Zhou Xin, Mubanga David, Chen Zhuo, Bi Xinling
Department of Dermatology, Changhai Hospital, Naval Medical University, Shanghai, 200433, People's Republic of China.
Department of Dermatology, Maina Soko Military Hospital, Lusaka, Zambia.
Clin Cosmet Investig Dermatol. 2022 May 31;15:987-992. doi: 10.2147/CCID.S368390. eCollection 2022.
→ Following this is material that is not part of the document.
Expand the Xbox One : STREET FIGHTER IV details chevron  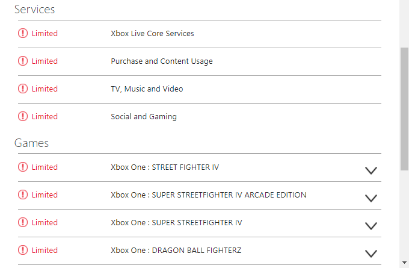(371, 170)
Cutaneous mucinosis is a rare disease that manifests as an excessive accumulation of mucin in the skin that forms waxy papules or plaques. We report a case of a 44-year-old male psoriatic patient who developed generalized cutaneous mucinosis after 11 months of biological treatment. The patient had a history of psoriasis for 20 years and had been treated with narrow-band UVB phototherapy, methotrexate, or acitretin intermittently. He was started on etanercept after he was diagnosed with psoriatic arthritis, and 11 months later, he complained of swelling in his extremities and myxoid cysts on his fingers. Etanercept was then discontinued due to loss of efficacy and widespread skin lesions. However, the lesions subsided spontaneously after 6 months without specific systemic treatment.
皮肤黏蛋白沉积症是一种罕见疾病,表现为皮肤中黏蛋白过度积聚,形成蜡样丘疹或斑块。我们报告一例44岁男性银屑病患者,在生物治疗11个月后发生泛发性皮肤黏蛋白沉积症。该患者有20年银屑病病史,曾间断接受窄谱中波紫外线光疗、甲氨蝶呤或阿维A治疗。他在被诊断为银屑病关节炎后开始使用依那西普,11个月后,他抱怨四肢肿胀和手指出现黏液样囊肿。由于疗效丧失和广泛的皮肤病变,依那西普随后停药。然而,未经特殊系统治疗,6个月后病变自行消退。